» Data shown:
● ● ● ● ●
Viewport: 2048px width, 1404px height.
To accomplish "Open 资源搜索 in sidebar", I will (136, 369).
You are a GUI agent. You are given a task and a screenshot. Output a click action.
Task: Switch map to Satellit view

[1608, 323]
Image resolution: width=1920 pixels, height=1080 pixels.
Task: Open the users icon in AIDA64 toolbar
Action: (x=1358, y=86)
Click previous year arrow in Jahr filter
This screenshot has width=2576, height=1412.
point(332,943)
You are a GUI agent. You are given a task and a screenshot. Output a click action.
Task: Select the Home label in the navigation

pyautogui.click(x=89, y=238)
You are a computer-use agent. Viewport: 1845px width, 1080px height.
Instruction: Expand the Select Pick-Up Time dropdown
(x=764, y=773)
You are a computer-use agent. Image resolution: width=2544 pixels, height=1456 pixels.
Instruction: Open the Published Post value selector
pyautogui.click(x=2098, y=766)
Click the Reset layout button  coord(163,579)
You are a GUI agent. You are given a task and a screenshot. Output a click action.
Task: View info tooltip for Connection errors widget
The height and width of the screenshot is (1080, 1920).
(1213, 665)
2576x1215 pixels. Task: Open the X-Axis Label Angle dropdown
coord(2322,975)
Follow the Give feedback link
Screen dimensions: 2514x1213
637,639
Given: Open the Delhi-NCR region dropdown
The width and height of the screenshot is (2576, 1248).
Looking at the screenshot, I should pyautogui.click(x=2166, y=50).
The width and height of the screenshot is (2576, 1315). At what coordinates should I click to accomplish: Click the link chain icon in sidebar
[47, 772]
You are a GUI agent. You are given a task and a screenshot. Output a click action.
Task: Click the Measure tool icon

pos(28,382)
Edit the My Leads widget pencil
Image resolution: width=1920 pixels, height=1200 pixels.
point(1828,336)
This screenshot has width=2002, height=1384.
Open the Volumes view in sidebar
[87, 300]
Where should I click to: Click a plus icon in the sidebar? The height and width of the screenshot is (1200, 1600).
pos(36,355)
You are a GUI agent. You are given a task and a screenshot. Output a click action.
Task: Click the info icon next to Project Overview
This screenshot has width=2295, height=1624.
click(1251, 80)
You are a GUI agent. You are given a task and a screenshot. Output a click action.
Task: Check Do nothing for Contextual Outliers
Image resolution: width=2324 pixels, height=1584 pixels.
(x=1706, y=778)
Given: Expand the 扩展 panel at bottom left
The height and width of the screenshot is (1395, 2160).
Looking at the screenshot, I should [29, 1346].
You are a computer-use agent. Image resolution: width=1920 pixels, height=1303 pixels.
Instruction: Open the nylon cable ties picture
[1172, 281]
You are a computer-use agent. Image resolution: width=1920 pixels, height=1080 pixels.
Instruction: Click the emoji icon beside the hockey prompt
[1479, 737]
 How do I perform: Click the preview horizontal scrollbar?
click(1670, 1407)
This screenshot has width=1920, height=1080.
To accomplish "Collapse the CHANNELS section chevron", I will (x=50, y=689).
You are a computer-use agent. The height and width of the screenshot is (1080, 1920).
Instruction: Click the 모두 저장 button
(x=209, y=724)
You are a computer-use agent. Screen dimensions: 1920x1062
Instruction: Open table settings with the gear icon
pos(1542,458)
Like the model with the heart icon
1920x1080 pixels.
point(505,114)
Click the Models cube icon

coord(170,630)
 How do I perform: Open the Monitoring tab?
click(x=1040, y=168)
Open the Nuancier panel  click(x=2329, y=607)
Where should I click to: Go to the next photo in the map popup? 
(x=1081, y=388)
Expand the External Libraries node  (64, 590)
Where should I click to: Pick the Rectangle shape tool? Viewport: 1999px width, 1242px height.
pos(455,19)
● ● ● ● ●
» Exercise objective:
In the entries above, find each line with the word "computer" and show it.

» Worked solution:
You are a computer-use agent. Viewport: 1845px width, 1080px height.
You are a computer-use agent. Image resolution: width=2544 pixels, height=1456 pixels.
You are a computer-use agent. Image resolution: width=1920 pixels, height=1303 pixels.
You are a computer-use agent. Image resolution: width=1920 pixels, height=1080 pixels.
You are a computer-use agent. The height and width of the screenshot is (1080, 1920).
You are a computer-use agent. Screen dimensions: 1920x1062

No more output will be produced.